El realismo sin recursos se autoexilió en Europa. El republicanismo voluntarista fracasó en la realidad. El desencuentro de Guayaquil es, a la vez, una historia de heroísmo (los protagonistas son dos héroes irrepetibles) y una historia de traición. Porque tanto el realismo patriota como el voluntarismo republicano han sido reemplazados por el oportunismo capitalista y el populismo maniqueo.
La visión realista que encarnaba San Martín ha sido postergada durante doscientos años debido a la propensión de nuestras élites por el rastacuerismo extranjerizante. El realismo solo puede actuar cuando el objeto de análisis fundamental es el propio país. Sobre la patria se puede ejercer una acción transformadora solo si la reflexión de las élites está dirigida a los problemas nacionales.
La actitud de San Martín es realista no por la solución propugnada (dividir a sus fuerzas militares en una operación complicada y optar por una restauración monárquica), sino porque el objeto de su preocupación era un problema real, el problema más importante del origen de nuestro Estado. Por el contrario, Bolívar aspiraba a resolver la mayor parte de las contingencias aplicando el evangelio republicano y apelando a ciertos estados de excepción (la presidencia vitalicia, por ejemplo).

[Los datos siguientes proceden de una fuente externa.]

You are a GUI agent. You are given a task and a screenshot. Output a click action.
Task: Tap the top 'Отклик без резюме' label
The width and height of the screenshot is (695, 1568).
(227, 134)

Este enfrentamiento entre el realismo al diagnosticar el problema y el afán teorético al apelar a la solución es una constante de nuestra historia republicana. La entrevista de Guayaquil se ha prolongado a lo largo de nuestra existencia como país en el pensamiento político (pensemos, por ejemplo, en el realismo de Mariátegui al identificar los problemas y en las soluciones ideologizadas que propuso) y en la propia realidad del gobierno (el enfrentamiento con el terrorismo produjo diagnósticos causales realistas, pero soluciones maniqueas). Todos los días, al diagnosticar positivamente pero al errar en la solución, repetimos la tragedia de la entrevista de Guayaquil, en la que el Perú perdió territorio, relevancia y capacidad de actuar de manera unificada.
Esta gran lección histórica tendría que ayudar a los peruanos del tercer milenio a reflexionar sobre los límites del liderazgo y la cooperación. Aunque el contrafáctico resulte un ejercicio tan estimulante como estéril, no está de más rescatar la importancia del liderazgo realista y unificado, sobre todo ante los graves problemas que atraviesa un país. Después de todo, la gloria pagana y la grandeza histórica están vinculadas íntimamente a la capacidad de desprendimiento por un ideal superior.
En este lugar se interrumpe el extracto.